En cas de dossier incomplet, la Région en informera le demandeur, qui disposera alors de 15 jours pour compléter le dossier. La Région informera également le demandeur si le feu vert est donné pour l'aspect emploi et que le dossier peut donc continuer.

4. Que se passe-t-il si tout est en ordre ?

L'Office des Etrangers signifie les décisions favorables concernant l'emploi et le séjour à l'employé.

L'Office informe également l'employeur, le consulat (si l'employé est toujours à l'étranger) ou la commune (si l'employé réside déjà en Belgique).

Le consulat délivre le visa à l'employé qui en fait la demande sur décision de l'Office des Étrangers.

L'employé vient en Belgique et se présente à la municipalité. Après la vérification du domicile, l'employé est également inscrit au registre des étrangers et reçoit de la commune un document de séjour portant le titre de "permis de séjour unique". C'est donc la municipalité qui délivre le permis unique.

5. Qu'est-ce que cela va changer pour les employeurs et les employés ?

+ Un seul dossier à constituer. Il ne reste qu'un seul dossier à soumettre, par l'employeur, alors qu'à l'heure actuelle, deux dossiers distincts doivent être soumis, l'un par l'employeur pour l'emploi et l'autre par l'employé pour le séjour.

+ Un seul permis est délivré. Ceci n'est avantagueux que pour le travailleur : au lieu d'un permis de séjour électronique et d'un permis de travail sur papier, il ne disposera désormais que d'un permis de séjour électronique qui inclut également l'admission au travail.

- Délai d'attente plus long. Le temps de préparation sera plus long, car l'ensemble du dossier devra contenir plus de documents. La législation relative au permis unique prévoit que, sauf dans des cas exceptionnels, le délai de délivrance du permis unique ne peut dépasser quatre mois. On ne sait pas combien de temps il faudra attendre jusqu'à ce que le permis de séjour unique soit délivré, et il est difficile de le dire à l'heure actuelle. Cela dépendra des délais de traitement à l'administration régionale et au Département de l'immigration. Par la suite, il faudra également tenir compte du temps de traitement requis par les municipalités.

- Les personnes exemptées de visa y perdent.[2] Pour les personnes originaires de pays exempts de visa, la nouvelle procédure peut poser un problème.

Actuellement, ces travailleurs peuvent venir en Belgique sans visa et commencer à travailler dès qu'ils ont un permis de travail. S'ils souhaitent rester plus de trois mois en Belgique, il suffit qu'ils demandent leur permis de séjour avant l'expiration de la période sans visa de 90 jours.
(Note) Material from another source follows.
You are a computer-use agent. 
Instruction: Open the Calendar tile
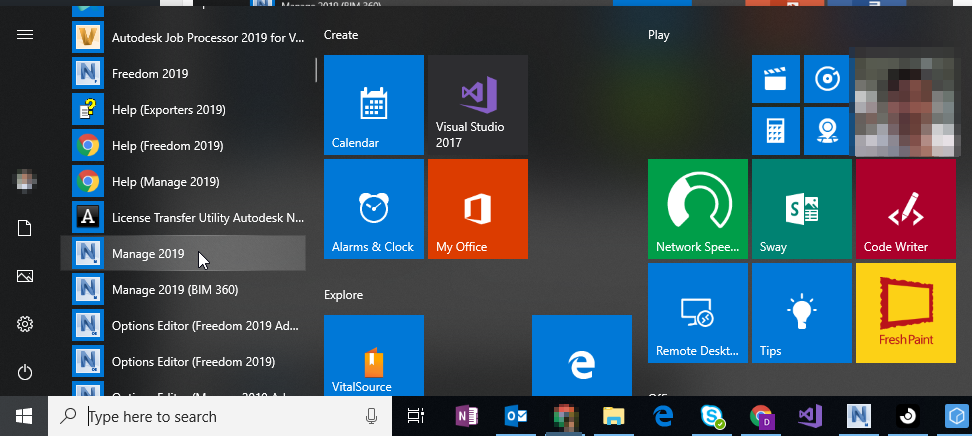[x=373, y=105]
Selon le texte du nouveau règlement, l'admission à l'emploi délivrée par la Région n'est valable que lorsqu'une admission au séjour a également été délivrée.[3] Cela signifie qu'une telle personne sans visa ne pourra plus commencer à travailler immédiatement, mais devra attendre plus longtemps pour commencer à travailler en Belgique.

 

[1]Les personnes qui ne sont pas ressortissants d'un pays membre de l'Espace Economique Européenne (UE Norvège, Islande, Liechtenstein) ou la Suisse.
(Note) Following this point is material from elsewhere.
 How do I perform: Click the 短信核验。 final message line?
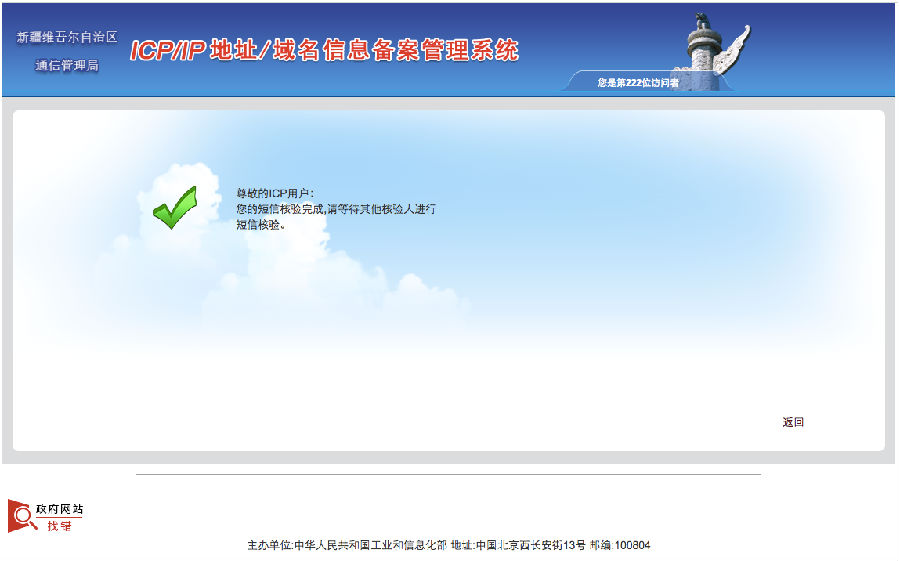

[2] Il y a environ soixante pays exemptés de visa, y inclus des partenaires commerciaux importants comme l'Australie, le Brésil, le Canada, le Japon, les Etats-Unis et la Corée du Sud et aussi la plupart des pays européens qui ne sont pas membre de l'Espace Economique Européenne.

[3] Accord de coopération du 2 février 2018, article 17, al. 3: "L'autorisation de travail est valable uniquement si une autorisation de séjour est accordée."